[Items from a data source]
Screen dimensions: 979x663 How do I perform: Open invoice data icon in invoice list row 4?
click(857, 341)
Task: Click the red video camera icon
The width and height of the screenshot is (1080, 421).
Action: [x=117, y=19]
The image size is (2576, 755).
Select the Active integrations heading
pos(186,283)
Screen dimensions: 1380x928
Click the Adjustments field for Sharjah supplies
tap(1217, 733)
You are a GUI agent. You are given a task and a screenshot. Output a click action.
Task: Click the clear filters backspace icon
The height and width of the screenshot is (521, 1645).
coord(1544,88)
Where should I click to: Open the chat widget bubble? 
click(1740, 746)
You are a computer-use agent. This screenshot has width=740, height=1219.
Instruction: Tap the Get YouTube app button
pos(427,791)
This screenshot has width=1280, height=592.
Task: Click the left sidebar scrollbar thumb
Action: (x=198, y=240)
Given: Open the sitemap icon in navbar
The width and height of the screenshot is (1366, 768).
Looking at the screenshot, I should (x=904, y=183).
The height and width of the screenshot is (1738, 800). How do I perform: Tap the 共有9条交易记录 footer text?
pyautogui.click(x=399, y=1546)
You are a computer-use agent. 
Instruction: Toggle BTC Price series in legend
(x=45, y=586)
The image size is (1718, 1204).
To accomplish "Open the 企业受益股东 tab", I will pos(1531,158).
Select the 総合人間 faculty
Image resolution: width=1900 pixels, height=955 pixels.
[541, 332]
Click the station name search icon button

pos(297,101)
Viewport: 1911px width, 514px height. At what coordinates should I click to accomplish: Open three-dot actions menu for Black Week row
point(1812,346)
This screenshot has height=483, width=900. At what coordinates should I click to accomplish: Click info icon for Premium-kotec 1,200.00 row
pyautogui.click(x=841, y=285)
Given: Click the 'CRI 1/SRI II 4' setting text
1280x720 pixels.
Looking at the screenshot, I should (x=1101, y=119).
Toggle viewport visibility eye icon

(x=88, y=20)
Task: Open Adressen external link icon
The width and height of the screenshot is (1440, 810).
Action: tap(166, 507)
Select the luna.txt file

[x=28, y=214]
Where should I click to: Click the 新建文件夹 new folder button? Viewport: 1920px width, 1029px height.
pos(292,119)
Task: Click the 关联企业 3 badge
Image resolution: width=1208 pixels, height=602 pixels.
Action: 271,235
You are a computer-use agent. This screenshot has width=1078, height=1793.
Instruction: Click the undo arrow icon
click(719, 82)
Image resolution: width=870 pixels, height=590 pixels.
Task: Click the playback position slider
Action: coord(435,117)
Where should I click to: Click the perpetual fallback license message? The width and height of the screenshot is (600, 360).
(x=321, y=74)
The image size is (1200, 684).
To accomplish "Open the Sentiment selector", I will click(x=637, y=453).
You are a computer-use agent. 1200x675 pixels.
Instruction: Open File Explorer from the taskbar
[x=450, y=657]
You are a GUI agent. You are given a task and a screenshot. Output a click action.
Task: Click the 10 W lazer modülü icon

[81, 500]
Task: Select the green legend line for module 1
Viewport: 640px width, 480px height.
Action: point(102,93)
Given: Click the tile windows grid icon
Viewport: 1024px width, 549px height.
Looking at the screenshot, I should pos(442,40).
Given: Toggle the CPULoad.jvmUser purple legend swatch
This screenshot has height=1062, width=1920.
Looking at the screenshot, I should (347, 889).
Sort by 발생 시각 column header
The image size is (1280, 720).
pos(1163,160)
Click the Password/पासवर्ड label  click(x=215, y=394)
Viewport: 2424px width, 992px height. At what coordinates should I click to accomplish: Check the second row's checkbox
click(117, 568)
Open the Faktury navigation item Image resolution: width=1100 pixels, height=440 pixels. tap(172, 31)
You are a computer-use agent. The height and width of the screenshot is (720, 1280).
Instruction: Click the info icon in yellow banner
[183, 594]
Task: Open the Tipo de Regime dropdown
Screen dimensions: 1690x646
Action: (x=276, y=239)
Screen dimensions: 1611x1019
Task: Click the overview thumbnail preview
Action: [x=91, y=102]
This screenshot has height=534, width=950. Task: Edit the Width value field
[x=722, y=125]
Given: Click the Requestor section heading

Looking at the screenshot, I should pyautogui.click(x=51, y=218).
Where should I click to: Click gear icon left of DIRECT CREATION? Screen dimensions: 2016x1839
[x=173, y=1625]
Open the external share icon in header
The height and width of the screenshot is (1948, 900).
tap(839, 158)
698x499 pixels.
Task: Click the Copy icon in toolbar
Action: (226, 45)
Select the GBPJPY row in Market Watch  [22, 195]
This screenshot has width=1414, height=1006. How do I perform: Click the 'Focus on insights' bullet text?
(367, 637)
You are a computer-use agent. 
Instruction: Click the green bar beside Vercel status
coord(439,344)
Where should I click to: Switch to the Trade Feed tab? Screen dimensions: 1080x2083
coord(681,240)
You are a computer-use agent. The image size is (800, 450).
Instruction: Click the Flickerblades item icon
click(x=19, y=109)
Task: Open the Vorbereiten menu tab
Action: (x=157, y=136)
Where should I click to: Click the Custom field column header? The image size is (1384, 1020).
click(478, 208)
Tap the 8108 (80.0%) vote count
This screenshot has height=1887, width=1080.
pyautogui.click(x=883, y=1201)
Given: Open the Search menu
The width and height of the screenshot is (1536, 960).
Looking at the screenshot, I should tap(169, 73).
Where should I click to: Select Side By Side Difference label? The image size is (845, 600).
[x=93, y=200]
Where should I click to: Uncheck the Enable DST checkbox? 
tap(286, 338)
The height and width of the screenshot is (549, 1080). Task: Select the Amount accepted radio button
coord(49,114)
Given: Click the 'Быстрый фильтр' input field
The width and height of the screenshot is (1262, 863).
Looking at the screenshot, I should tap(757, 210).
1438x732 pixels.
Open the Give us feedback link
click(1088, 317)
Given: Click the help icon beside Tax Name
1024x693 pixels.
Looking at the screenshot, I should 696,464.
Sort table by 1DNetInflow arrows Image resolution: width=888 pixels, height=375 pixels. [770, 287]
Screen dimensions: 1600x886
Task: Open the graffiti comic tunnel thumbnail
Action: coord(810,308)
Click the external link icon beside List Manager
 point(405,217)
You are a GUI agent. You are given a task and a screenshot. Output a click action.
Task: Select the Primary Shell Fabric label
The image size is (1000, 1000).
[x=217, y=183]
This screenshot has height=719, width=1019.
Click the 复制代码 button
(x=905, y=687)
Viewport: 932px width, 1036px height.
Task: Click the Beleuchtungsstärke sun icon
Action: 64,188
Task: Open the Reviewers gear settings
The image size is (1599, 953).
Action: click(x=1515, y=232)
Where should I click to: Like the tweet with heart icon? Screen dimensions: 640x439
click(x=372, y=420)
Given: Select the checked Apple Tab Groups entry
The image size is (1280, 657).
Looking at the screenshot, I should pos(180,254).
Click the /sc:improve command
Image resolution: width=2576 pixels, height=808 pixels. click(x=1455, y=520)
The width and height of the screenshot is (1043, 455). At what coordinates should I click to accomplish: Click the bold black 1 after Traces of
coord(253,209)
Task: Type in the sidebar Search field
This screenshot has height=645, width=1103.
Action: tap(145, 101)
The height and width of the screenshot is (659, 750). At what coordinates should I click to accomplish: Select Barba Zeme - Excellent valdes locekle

Exercise goal:
The expected output is every record, repeated exactly.

Response to the task:
Screen dimensions: 979x663 How do I perform: Open invoice data icon in invoice list row 4?
click(857, 341)
Task: Click the red video camera icon
The width and height of the screenshot is (1080, 421).
Action: [x=117, y=19]
The image size is (2576, 755).
Select the Active integrations heading
pos(186,283)
Screen dimensions: 1380x928
Click the Adjustments field for Sharjah supplies
tap(1217, 733)
You are a GUI agent. You are given a task and a screenshot. Output a click action.
Task: Click the clear filters backspace icon
The height and width of the screenshot is (521, 1645).
coord(1544,88)
Where should I click to: Open the chat widget bubble? 
click(1740, 746)
You are a computer-use agent. This screenshot has width=740, height=1219.
Instruction: Tap the Get YouTube app button
pos(427,791)
This screenshot has width=1280, height=592.
Task: Click the left sidebar scrollbar thumb
Action: (x=198, y=240)
Given: Open the sitemap icon in navbar
The width and height of the screenshot is (1366, 768).
Looking at the screenshot, I should (x=904, y=183).
The height and width of the screenshot is (1738, 800). How do I perform: Tap the 共有9条交易记录 footer text?
pyautogui.click(x=399, y=1546)
You are a computer-use agent. 
Instruction: Toggle BTC Price series in legend
(x=45, y=586)
The image size is (1718, 1204).
To accomplish "Open the 企业受益股东 tab", I will pos(1531,158).
Select the 総合人間 faculty
Image resolution: width=1900 pixels, height=955 pixels.
[541, 332]
Click the station name search icon button

pos(297,101)
Viewport: 1911px width, 514px height. At what coordinates should I click to accomplish: Open three-dot actions menu for Black Week row
point(1812,346)
This screenshot has height=483, width=900. At what coordinates should I click to accomplish: Click info icon for Premium-kotec 1,200.00 row
pyautogui.click(x=841, y=285)
Given: Click the 'CRI 1/SRI II 4' setting text
1280x720 pixels.
Looking at the screenshot, I should (x=1101, y=119).
Toggle viewport visibility eye icon

(x=88, y=20)
Task: Open Adressen external link icon
The width and height of the screenshot is (1440, 810).
Action: tap(166, 507)
Select the luna.txt file

[x=28, y=214]
Where should I click to: Click the 新建文件夹 new folder button? Viewport: 1920px width, 1029px height.
pos(292,119)
Task: Click the 关联企业 3 badge
Image resolution: width=1208 pixels, height=602 pixels.
Action: 271,235
You are a computer-use agent. This screenshot has width=1078, height=1793.
Instruction: Click the undo arrow icon
click(719, 82)
Image resolution: width=870 pixels, height=590 pixels.
Task: Click the playback position slider
Action: coord(435,117)
Where should I click to: Click the perpetual fallback license message? The width and height of the screenshot is (600, 360).
(x=321, y=74)
The image size is (1200, 684).
To accomplish "Open the Sentiment selector", I will click(x=637, y=453).
You are a computer-use agent. 1200x675 pixels.
Instruction: Open File Explorer from the taskbar
[x=450, y=657]
You are a GUI agent. You are given a task and a screenshot. Output a click action.
Task: Click the 10 W lazer modülü icon

[81, 500]
Task: Select the green legend line for module 1
Viewport: 640px width, 480px height.
Action: point(102,93)
Given: Click the tile windows grid icon
Viewport: 1024px width, 549px height.
Looking at the screenshot, I should pos(442,40).
Given: Toggle the CPULoad.jvmUser purple legend swatch
This screenshot has height=1062, width=1920.
Looking at the screenshot, I should (347, 889).
Sort by 발생 시각 column header
The image size is (1280, 720).
pos(1163,160)
Click the Password/पासवर्ड label  click(x=215, y=394)
Viewport: 2424px width, 992px height. At what coordinates should I click to accomplish: Check the second row's checkbox
click(117, 568)
Open the Faktury navigation item Image resolution: width=1100 pixels, height=440 pixels. tap(172, 31)
You are a computer-use agent. The height and width of the screenshot is (720, 1280).
Instruction: Click the info icon in yellow banner
[183, 594]
Task: Open the Tipo de Regime dropdown
Screen dimensions: 1690x646
Action: (x=276, y=239)
Screen dimensions: 1611x1019
Task: Click the overview thumbnail preview
Action: [x=91, y=102]
This screenshot has height=534, width=950. Task: Edit the Width value field
[x=722, y=125]
Given: Click the Requestor section heading

Looking at the screenshot, I should pyautogui.click(x=51, y=218).
Where should I click to: Click gear icon left of DIRECT CREATION? Screen dimensions: 2016x1839
[x=173, y=1625]
Open the external share icon in header
The height and width of the screenshot is (1948, 900).
tap(839, 158)
698x499 pixels.
Task: Click the Copy icon in toolbar
Action: (226, 45)
Select the GBPJPY row in Market Watch  [22, 195]
This screenshot has width=1414, height=1006. How do I perform: Click the 'Focus on insights' bullet text?
(367, 637)
You are a computer-use agent. 
Instruction: Click the green bar beside Vercel status
coord(439,344)
Where should I click to: Switch to the Trade Feed tab? Screen dimensions: 1080x2083
coord(681,240)
You are a computer-use agent. The image size is (800, 450).
Instruction: Click the Flickerblades item icon
click(x=19, y=109)
Task: Open the Vorbereiten menu tab
Action: (x=157, y=136)
Where should I click to: Click the Custom field column header? The image size is (1384, 1020).
click(478, 208)
Tap the 8108 (80.0%) vote count
This screenshot has height=1887, width=1080.
pyautogui.click(x=883, y=1201)
Given: Open the Search menu
The width and height of the screenshot is (1536, 960).
Looking at the screenshot, I should tap(169, 73).
Where should I click to: Select Side By Side Difference label? The image size is (845, 600).
[x=93, y=200]
Where should I click to: Uncheck the Enable DST checkbox? 
tap(286, 338)
The height and width of the screenshot is (549, 1080). Task: Select the Amount accepted radio button
coord(49,114)
Given: Click the 'Быстрый фильтр' input field
The width and height of the screenshot is (1262, 863).
Looking at the screenshot, I should tap(757, 210).
1438x732 pixels.
Open the Give us feedback link
click(1088, 317)
Given: Click the help icon beside Tax Name
1024x693 pixels.
Looking at the screenshot, I should 696,464.
Sort table by 1DNetInflow arrows Image resolution: width=888 pixels, height=375 pixels. [770, 287]
Screen dimensions: 1600x886
Task: Open the graffiti comic tunnel thumbnail
Action: coord(810,308)
Click the external link icon beside List Manager
 point(405,217)
You are a GUI agent. You are given a task and a screenshot. Output a click action.
Task: Select the Primary Shell Fabric label
The image size is (1000, 1000).
[x=217, y=183]
This screenshot has height=719, width=1019.
Click the 复制代码 button
(x=905, y=687)
Viewport: 932px width, 1036px height.
Task: Click the Beleuchtungsstärke sun icon
Action: 64,188
Task: Open the Reviewers gear settings
The image size is (1599, 953).
Action: click(x=1515, y=232)
Where should I click to: Like the tweet with heart icon? Screen dimensions: 640x439
click(x=372, y=420)
Given: Select the checked Apple Tab Groups entry
The image size is (1280, 657).
Looking at the screenshot, I should pos(180,254).
Click the /sc:improve command
Image resolution: width=2576 pixels, height=808 pixels. click(x=1455, y=520)
The width and height of the screenshot is (1043, 455). At what coordinates should I click to accomplish: Click the bold black 1 after Traces of
coord(253,209)
Task: Type in the sidebar Search field
This screenshot has height=645, width=1103.
Action: tap(145, 101)
The height and width of the screenshot is (659, 750). At what coordinates should I click to accomplish: Select Barba Zeme - Excellent valdes locekle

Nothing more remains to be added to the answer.